What are the types of portfolio management services?

There are four popular types of PMS which are explained in this section.

  1. Active Portfolio Management: The portfolio manager's primary goal is to maximise returns. In the Active Portfolio Management method, the portfolio manager attempts to reduce the risk of your investments by diversifying them across asset classes, industries, and businesses. When compared to the passive style, this results in a higher turnover.
  2. Passive Portfolio Management: This method focuses on fixed profiles that are in line with the current market trend. In this case, portfolio managers prefer to invest in index funds which grow passively over time with minimal intervention. They have a low turnover but offer reasonably good long-term returns.
  3. Discretionary Portfolio Management: The portfolio manager is entrusted with managing a specific portfolio in this method. Based on your objectives, risk tolerance, and investment duration, the manager selects an appropriate strategy that they believe is best suited to your portfolio.

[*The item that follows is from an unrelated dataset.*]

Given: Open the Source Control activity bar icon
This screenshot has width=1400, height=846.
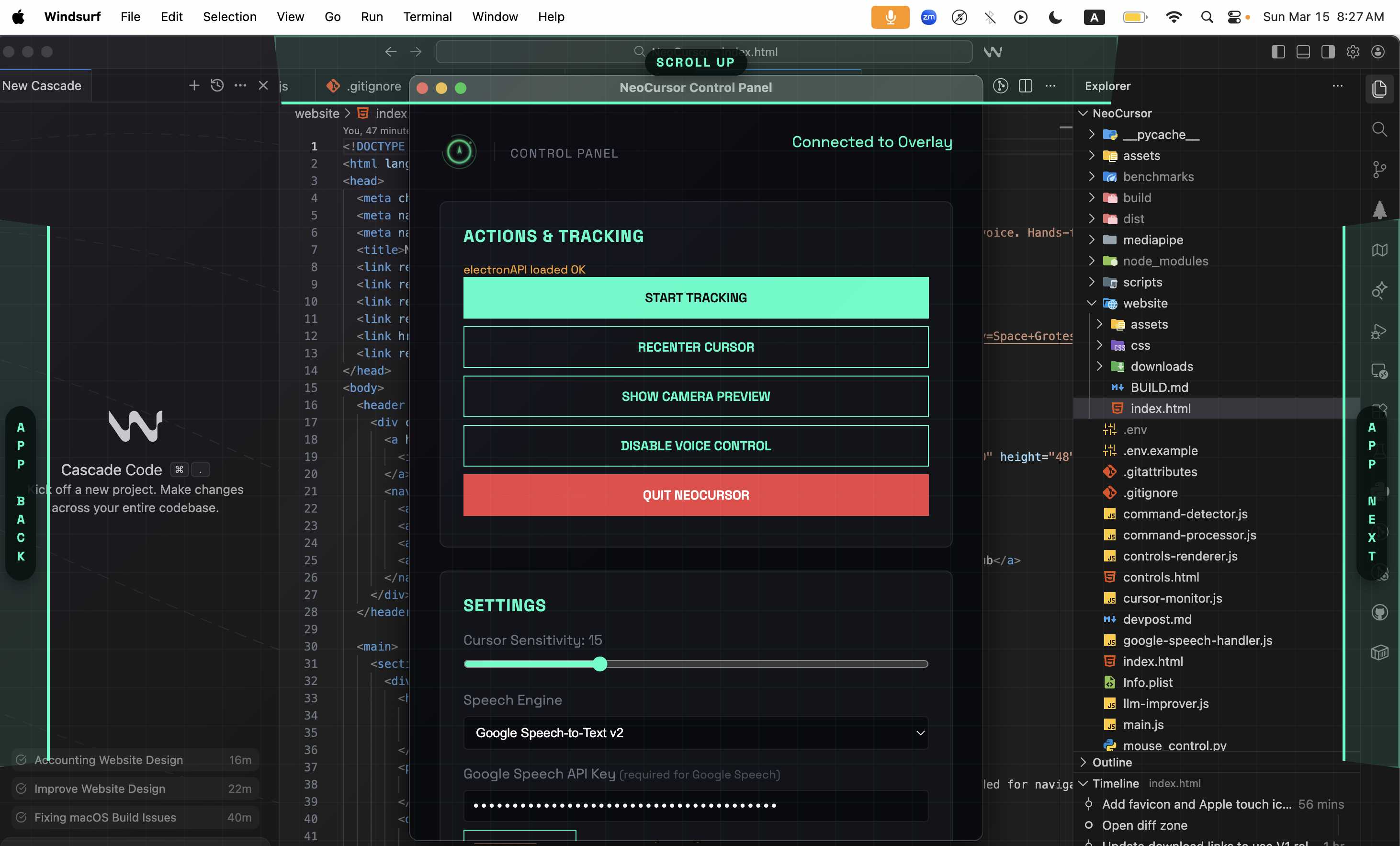Looking at the screenshot, I should (1379, 169).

For example, portfolio managers may recommend equity-oriented funds to a risk-taking investor and debt-oriented funds to a risk-averse investor.
  4. Non-Discretionary Portfolio Management: In this method, the portfolio managers advise you on investing, but the final decision is yours. Once you give the go-ahead, the portfolio managers take the appropriate action on your behalf.
What are Alternative Investment Funds?
Alternative Investment Fund or AIF is any fund established in India which is a privately pooled investment vehicle that collects funds from sophisticated investors, both Indian or foreign, for investing. This fund can deploy its money in accordance with a defined investment policy for the benefit of its investors.

AIF does not include funds covered under Indian market regulator SEBI’s mutual fund regulations. Those wishing to form an AIF can seek registration in three categories.

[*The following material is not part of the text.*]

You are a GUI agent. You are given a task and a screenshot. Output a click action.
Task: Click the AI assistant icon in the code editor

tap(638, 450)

  1. Category I AIFs can invest in start-ups, early stage ventures, social ventures, SMEs and sectors which the government or regulators consider as socially or economically desirable. They include venture capital funds like angel funds, SME Funds, social venture funds, infrastructure funds and such other AIFs as may be specified.
  2. Category II AIFs are those which are not classified under Category I or Category III. They do not undertake leverage or borrowing other than to meet day-to-day operational requirements and as permitted in the regulations. Various types of funds such as real estate funds, debt funds, private equity funds, funds for distressed assets, etc. are registered as Category II AIFs.
  3. Category III AIFs are funds which employ complex or diverse trading strategies and may employ leverage including through investment in listed or unlisted derivatives hedge funds, PIPE Funds, etc. are registered as Category III AIFs.
Category I and II AIFs are required to be close ended and have a minimum tenure of three years. Category III AIFs may be open ended or close ended. An AIF under the SEBI regulations can be incorporated in the form of a trust or a company or a limited liability partnership or a body corporate. Most of the AIFs registered with SEBI are in trust form.

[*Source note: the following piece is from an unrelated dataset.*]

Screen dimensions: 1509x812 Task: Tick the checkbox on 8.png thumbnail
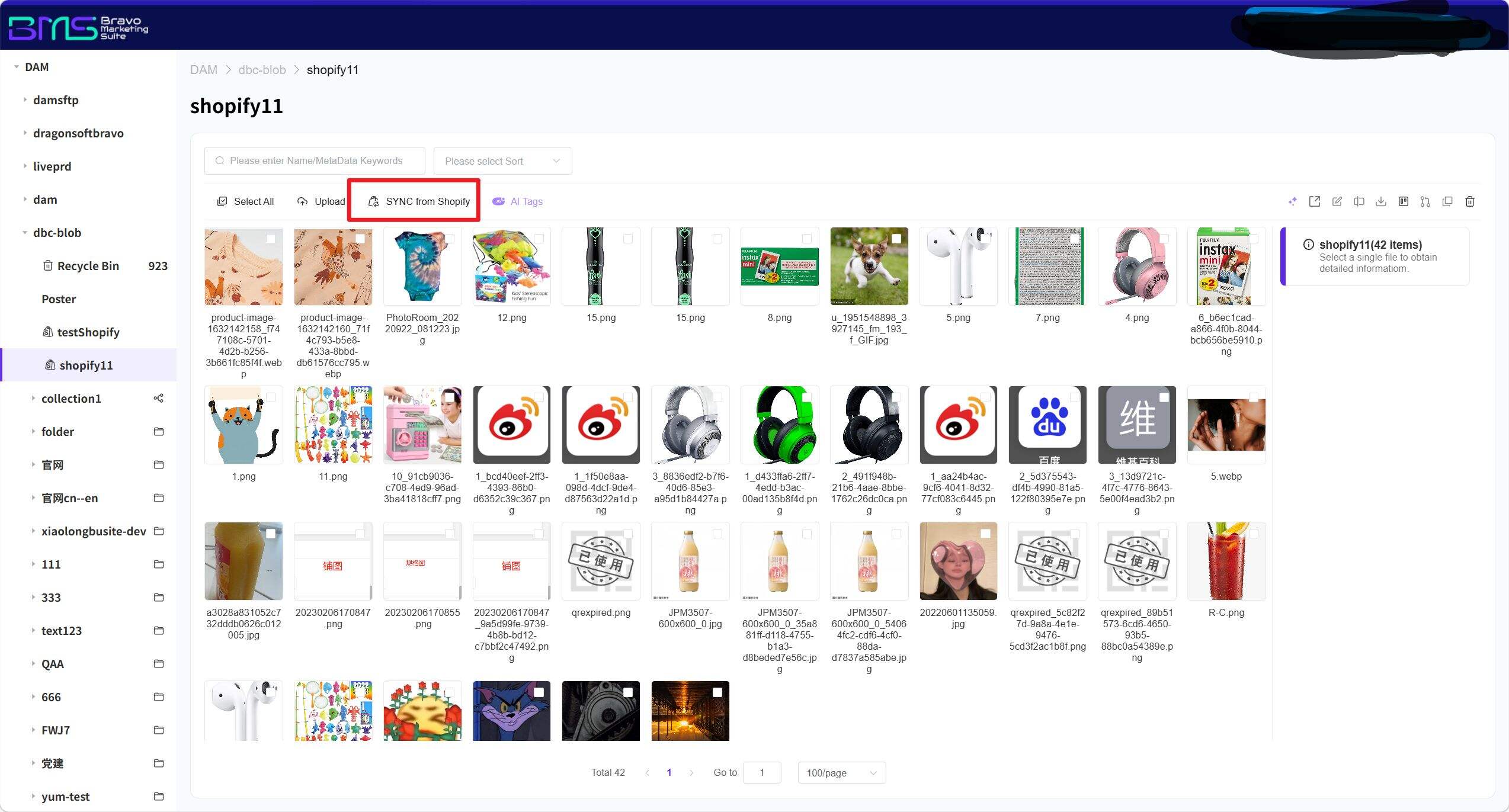806,238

No scheme of an AIF, with the exception of angel funds, shall have more than 1000 investors. In case of an angel fund, no scheme shall have more than forty-nine angel investors. An AIF cannot make an invitation to the public at large to subscribe its units and can raise funds from the sophisticated investors only through private placement. Each scheme of an AIF shall have a corpus of at least twenty crore rupees. In case of an angel fund, it shall have a corpus of at least ten crore rupees.

AIFs - other than angel funds - also cannot accept an investment of value less than one crore rupees from an investor. In case of investors who are employees or directors of the AIF or employees or directors of its manager, the minimum value of investment shall be 25 lakh rupees.